В трудный 1932 год Александра Федоровича назначили бригадиром. Бригада его посеяла пшеницу, но год выдался засушливым и голодным. Пшеница не взошла, и Супрягу упрятали в тюрьму, видно посчитав, что она не взошла из-за его вражеских происков и непартийных настроений… Но тут вдруг прошел дождь, пшеница дружно поднялась, и Александра Федоровича выпустили из тюрьмы. В 1937 году его снова забрали на десять лет без права переписки. Забрали уже вне зависимости от того, всходит или не всходит пшеница… Его сын Петр Александрович Супряга, проживающий теперь на хуторе Лебеди, сообщил мне: «Мы с матерью десять лет ждали его. Она так и не дождалась…»
«Прокуратура Краснодарского края. Справка о реабилитации. Супряга Александр Федорович, 1899 года рождения, уроженец станицы Гривенской Краснодарского края. 18 декабря 1937 года арестован по политическим мотивам. По постановлению тройки У НКВД по Краснодарскому краю от 31 декабря 1937 года в связи с контрреволюционной деятельностью (без ссылки на закон) подвергнут высшей мере наказаний — расстрелу. Расстрелян 16 января 1938 года. 15 июня 1967 года уголовное дело в отношении Супряги Александра Федоровича пересмотрено Краснодарским краевым судом, и он полностью реабилитирован».
Поведал мне Петр Александрович и о том, что где-то в шестидесятые годы он вместе с братом, разбирая старый сарай, нашел шашку и револьвер, оружие, принадлежащее дедушке. Ту самую шашку, которая видна на сохранившейся фотографии у Федора Васильевича и с которой его сын Александр Федорович собирался уйти в отступление. Да так и не ушел, потому что не отпустили дети… Мягкое, жалостливое сердце оказалось у Супряги…. Пожалел ли он потом, что не ушел тогда, мы не знаем, а он нам об этом уже никогда не расскажет.

## Записи
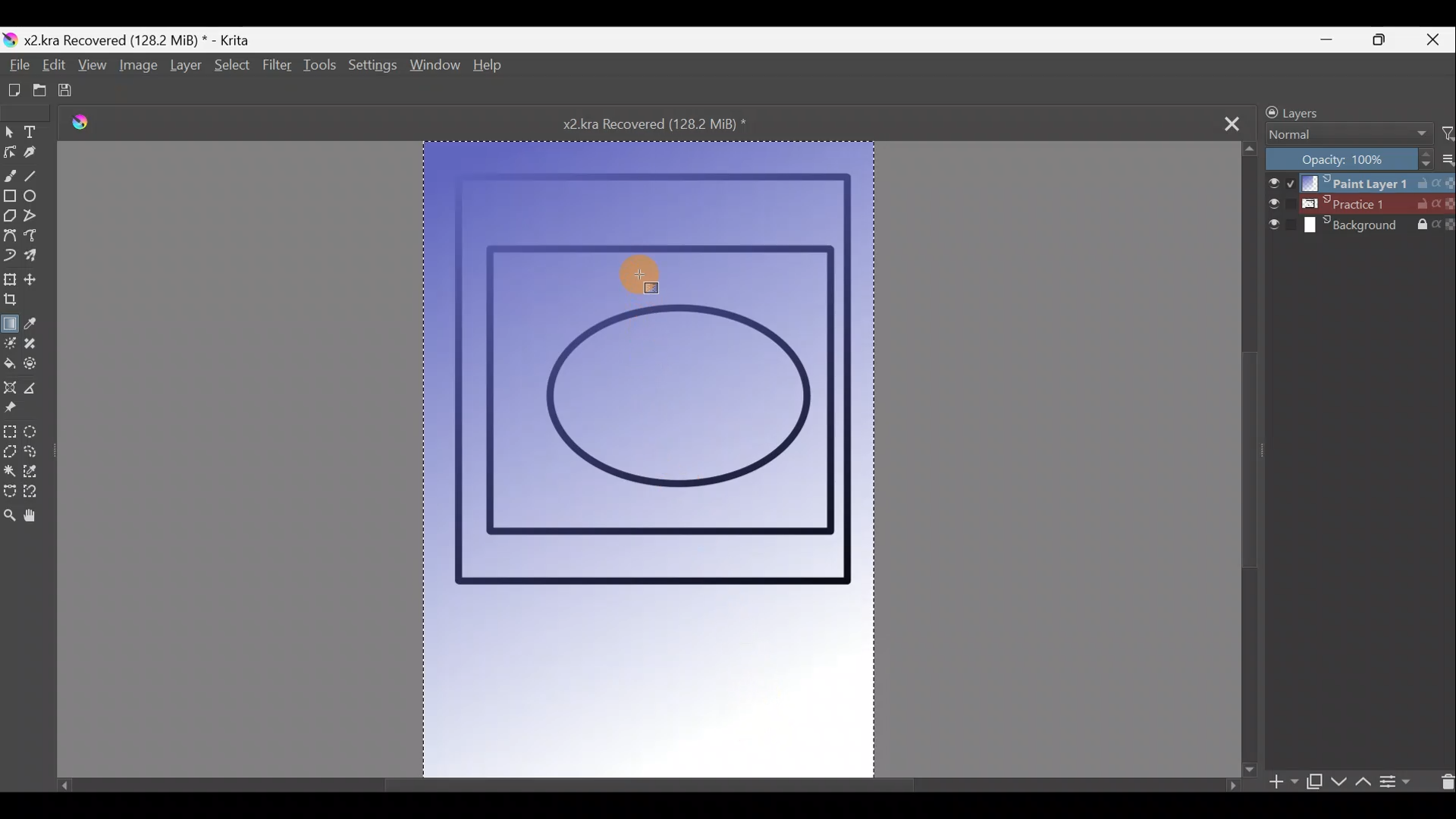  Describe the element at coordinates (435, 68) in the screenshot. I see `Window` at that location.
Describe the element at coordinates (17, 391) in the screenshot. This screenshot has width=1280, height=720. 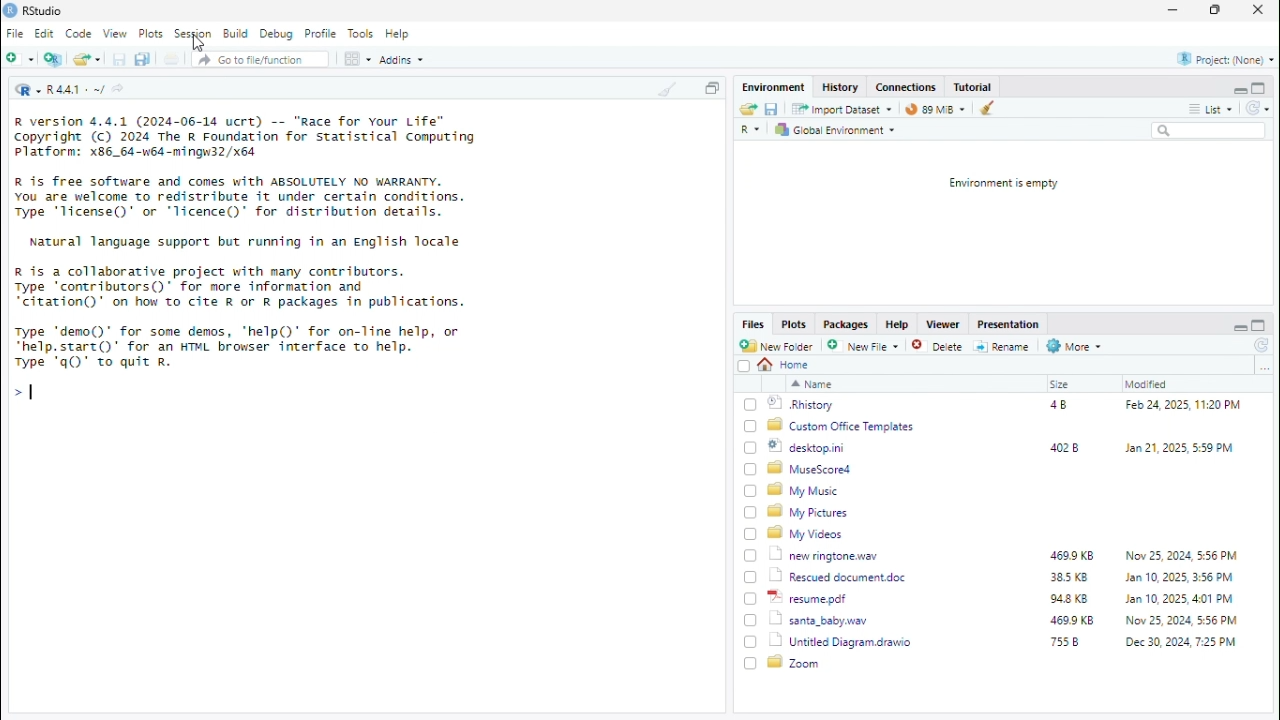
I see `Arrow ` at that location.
* * *
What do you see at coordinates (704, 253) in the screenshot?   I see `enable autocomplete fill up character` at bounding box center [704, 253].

## Вопросы и задания
**1)** Определите, соответствуют ли утверждения (а), (б) и (в) тексту о судьбе Александра Федоровича Супряги. Каждый ответ («да» или «нет») подтвердите точной цитатой из текста.
(а) Супрягу выпустили из тюрьмы после того, как прошел дождь и пшеница взошла.
(б) Уголовное дело Супряги пересмотрел Верховный суд.
(в) Шашку и револьвер деда нашли в сарае в пятидесятые годы.
**2)** Ответьте на вопросы по тексту о судьбе Александра Федоровича Супряги:
(а) Уроженцем какой станицы был Супряга?
(б) На каком хуторе теперь живет его сын Петр Александрович?
(в) Какого числа Супряга был расстрелян?
**3)** Продолжите текст о судьбе Александра Федоровича Супряги с того места, где он заканчивается.

## Ответы на задания
**1)**
(а) Да: «Но тут вдруг прошел дождь, пшеница дружно поднялась, и Александра Федоровича выпустили из тюрьмы».
(б) Нет: «уголовное дело в отношении Супряги Александра Федоровича пересмотрено Краснодарским краевым судом».
(в) Нет: «где-то в шестидесятые годы он вместе с братом, разбирая старый сарай, нашел шашку и револьвер».

**2)**
(а) Станицы Гривенской Краснодарского края.
(б) На хуторе Лебеди.
(в) 16 января 1938 года.

**3)**
Всем тогда было больно во вздыбленной, разоряемой стране, с насильственно ломаемым укладом жизни, то есть деформируемой человеческой душой, — и тем, кто ее покинул, и тем, кто остался на родине. Но удивительно, почти никто из современников этой смуты да и потомков этой драмы не догадался о главном: родину свою тогда в равной мере потеряли все — и уехавшие, и оставшиеся. Но утрата родины теми, кто эмигрировал, была очевидна и наглядна, и потому долгое время считалось, что лишь они ее лишились. Оставшиеся же по душевной простоте не сразу и поняли, что они тоже потеряли родину. В этом они убедились позже, когда череда бесконечных, революционных ломок обнажила всю свою само-цельность.
Но возвращать родину — ее уклад, ее дух, ее культуру — долго, трудно и мучительно пришлось все-таки только тем, кто остался. Те, кто ее покинул, стали лишь сторонними наблюдателями. Но они так и не смогли им этого простить, так и не смогли смириться с этим. В этом состояла их трагедия и грех.
На самой окраине хутора Лебеди со стороны станицы Гри-венской и Вороной Гребли, по улице Кирпичной, малоезженой, а потому и порастающей бурьяном, ютится теперь небольшая хатка. В ней живет Петр Александрович Супряга, внук гривен-ского атамана Федора Васильевича, сын Александра Федоровича Супряги. Смиренно смотрит она своими некогда голубыми, выгоревшими на солнце наличниками и фронтонами на этот чудный мир.
Но удивительное, поразительное совпадение. Эту хату, перебравшись из Гривенской, Петр Александрович купил именно у Золотько Улиты Михайловны, последней, оставшейся в живых, дочери Михаила Федоровича Вишневецкого, сгинувшего где-то в Сербии. Дети, учитывая преклонный возраст матери, переселили ее ближе к центру хутора, не желая оставлять ее одну на отшибе.
Так неожиданно пересеклись две судьбы, две родовые линии уже в наши дни.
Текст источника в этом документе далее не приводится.